Rob didn’t know what he wanted to do after his A levels, his dedication has led him to a career in Podiatric Surgery
13th August 2019
When Rob Morley finished his A levels he wasn’t sure what he wanted to do. “I was quite sporty at school and one of my A levels was in PE, which has a lot of anatomy and science involved. I had always thought that something in health might be quite a good fit.”
When he spoke to a careers advisor, they showed him a prospectus for a podiatry course, with a surgeon on the cover. “I thought, ‘I could do that!’, and so the idea of becoming a surgeon one day was planted as a long-term ambition.”

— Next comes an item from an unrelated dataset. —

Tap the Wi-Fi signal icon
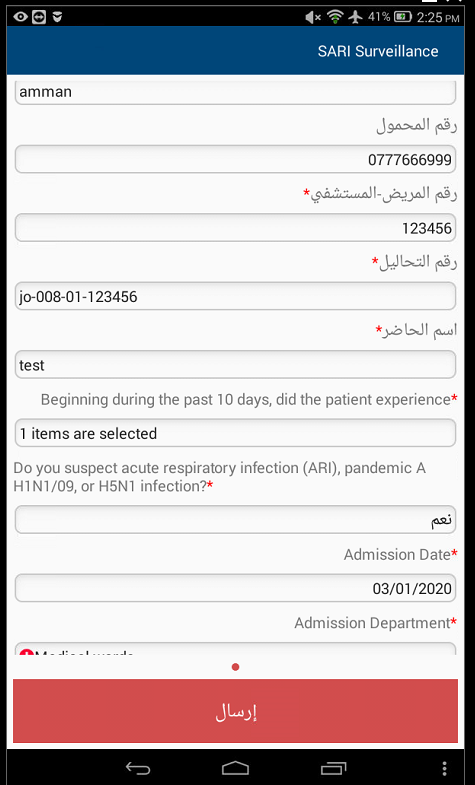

Studying podiatry was, he says, like learning a trade. He studied in Northampton, qualifying in 1999 with a BSc (Hons) in podiatry, and began work later that year as a podiatrist in the NHS. Over the next few years, the job enabled him to master important skills such as assessment, diagnosis and treatment of foot conditions. But at the back of his mind was the goal one day to become a surgeon, a goal he knew would require dedication and commitment.
“Surgery has always been my ultimate destination,” he says. “I knew it was going to be a really big challenge, and I didn’t want to take it on until I’d got a few other things out of my system, like travelling. I was able to do this while working as a podiatrist in the first part of my career. But after I’d done that I was looking for my next challenge and I knew I was ready to start pushing for that goal.”
After seven years working as a podiatrist in the NHS in Staffordshire, he began studying for an MSc in Theory of Podiatric Surgery with Glasgow Caledonian University and Queen Margaret College Edinburgh – a distance learning course with just one week spent in Glasgow each term with lots of projects, assignments and exams. “I worked extremely hard on this course”, he recalls. “My employer kindly gave me study leave and also helped financially by providing some funding for my study”.
Whilst completing the surgery course he moved to a new role in Derbyshire – what he describes as a foot in the door for a podiatric surgery department. Sure enough, when he finished his Masters a job came available in a trainee post in podiatric surgery. A lot of the learning here was done under the supervision of consultant surgeons. He learned about anaesthetic techniques and surgical skills. He also got more deeply involved in treatment of people with diabetic foot disease – an increasingly important area as the number of people with diabetes in the population grows.
Rob become a consultant podiatric surgeon last year, a role he is relishing. “The podiatric surgeon is in a unique position as we fill the niche of managing elective cases but we can also be the linchpin for supporting people with diabetic foot disease,” he says.
Rob’s career has been marked by constant training and lots of hard work, and he has always been prepared to keep pushing himself to the next level. Looking back, he sees that his A levels provided a big lesson for him about himself, and how he learns. “My results weren’t as good as I’d hoped, and made me realise that I’m not the sort of person who can just turn up for an exam and pass. I’ve had to really dedicate myself and commit to a goal, but podiatry has provided the opportunity to do that.”